Nov 06, 2007 08:35
Taking Benedict Anderson’s model of the nation-state as an “imagined community,” I will explore the stage of international politics and alliances, specifically the relationship between Israel and India. Widening the analysis of imagined communities to examine ties between nations - be they economic, military, touristic, or diplomatic in nature - sheds light on the multiple imaginings that take shape as nations turn out towards (or against) one another. In this sense, Timothy Mitchell’s conception of modernity as a mode of representation is only one way in which nations may imagine one another.
In the last ten years, a polysemic relationship has developed between Israel and India, characterized by seemingly unrelated, or loosely bound, multiple phenomena: an upsurge in Israeli tourism to India, largely by young Israelis who have just finished their time in the army; a burgeoning relationship of military diplomacy in which Israel has become an arms-supplier for India; and the increased circulation and popularity of Indian import goods in Israel. Anderson and Mitchell’s theories offer a framework by which one may ask: what makes this relationship thinkable? How are these ties - formed by individual and state actors - part of a plurality of national imaginings, i.e., a multiplication of India and Israel, not only as imagined communities, but as communities imagined by one another?
At stake here is not only a theoretical model of international relations, but, more concretely, the ways in which Israel attempts to situate itself as a nation and its own legitimacy within the geopolitical map of “the East.” Thus, its choice of alliances is key: while it’s clear that Pakistan, for example, would make an unlikely and unsuitable partner for Israel, one may ask why India has become the object of not only diplomatic but popular fixation.
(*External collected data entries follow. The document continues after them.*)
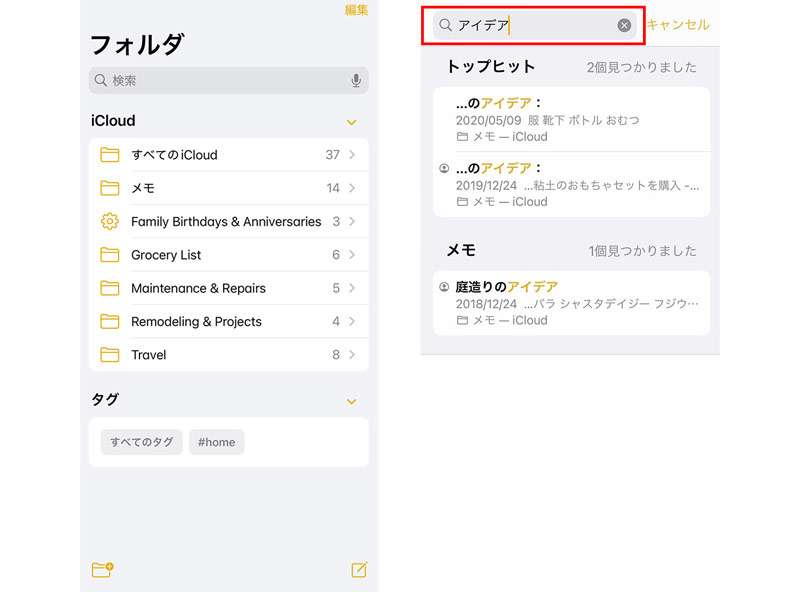The width and height of the screenshot is (800, 592).
Task: Open the 庭造りのアイデア note result
Action: (x=571, y=303)
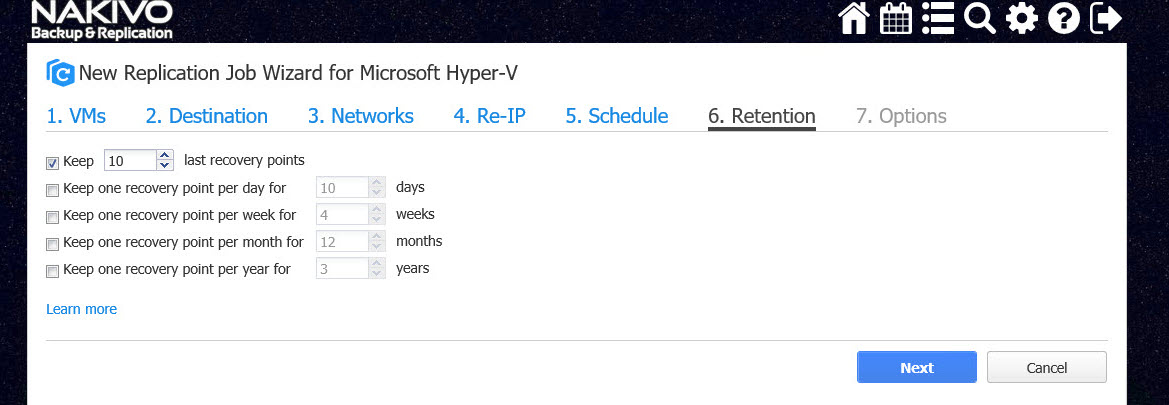Click the log out icon
This screenshot has width=1169, height=405.
[1105, 19]
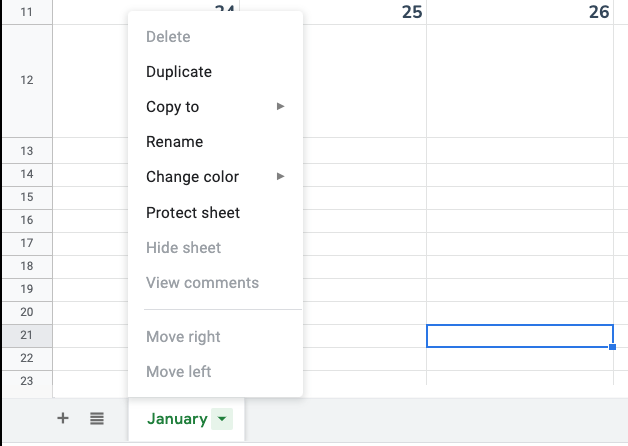Click the January tab dropdown arrow
The image size is (628, 446).
[223, 420]
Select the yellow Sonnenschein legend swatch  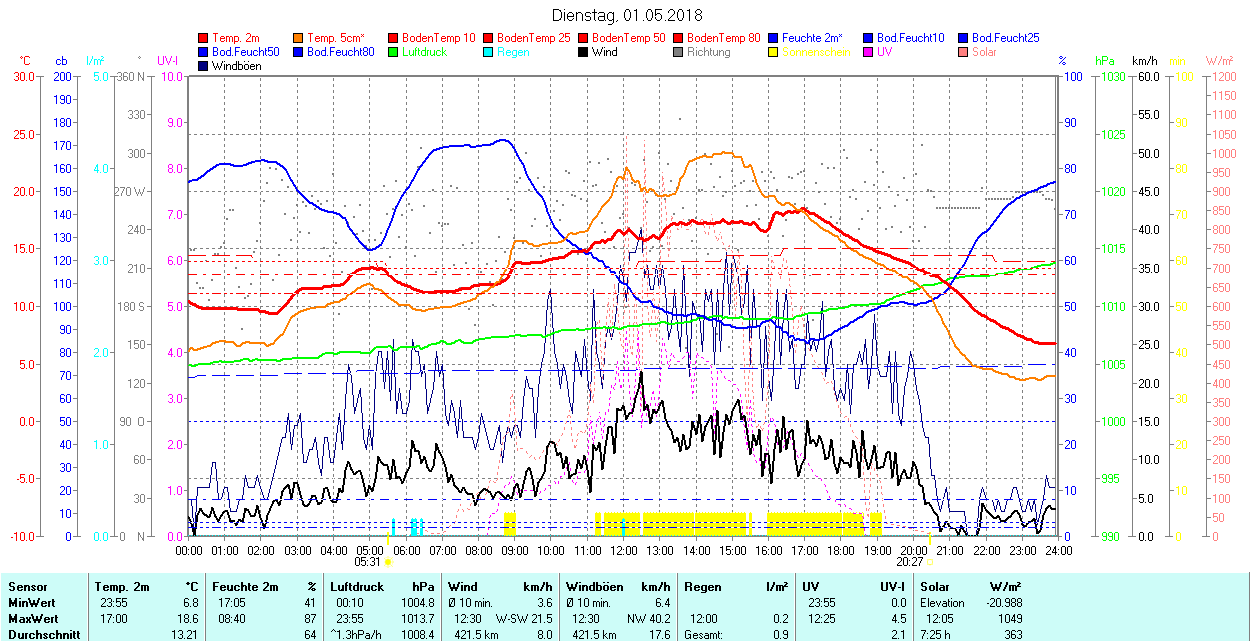click(x=773, y=52)
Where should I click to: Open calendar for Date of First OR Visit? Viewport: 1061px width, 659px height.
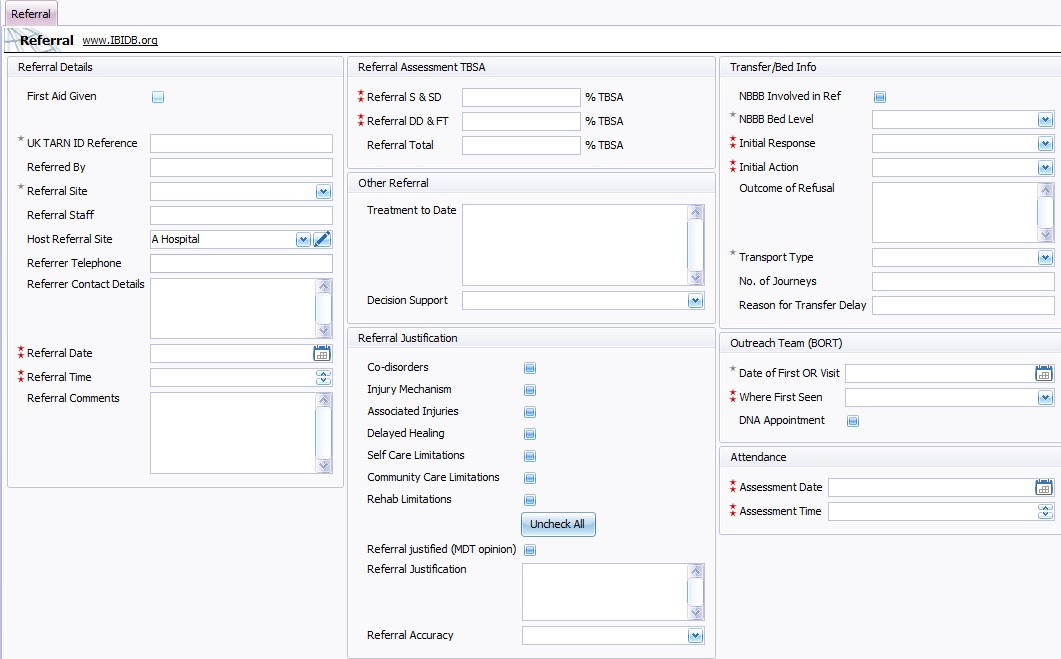[x=1043, y=373]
From a preliminary stance, two major contradictory trends appear as possible points of entry into this discussion: the ascendancy (and then the loss) of the Hindu Right; and the recent appropriation of India by certain subcultures in the West to stand metonymically for an exotic, peaceful multiculturalism.
These two trends represent a multiple imagining of India - one, by a political community of ethnonationalists, who, like Israel, fight not only a political but a demographic battle against a more or less substantial Muslim minority (not to mention the partitioned Other, or the Occupied Territory/ies); the other, an external imagining, by which a cheerful façade of peaceful multiculturalism simply writes out its Muslim citizens altogether. This is not to disregard the major historical and political differences between the two states - particularly in relation to colonialism - but rather, by exploring the ways in which a relationship between these two states has become thinkable (especially from an Israeli vantage point), I hope to illuminate the ways in which Israel continues a process of nation-building and a self-conception resting not only on an (imagined) historical identity, but through the building of extra-regional national alliances.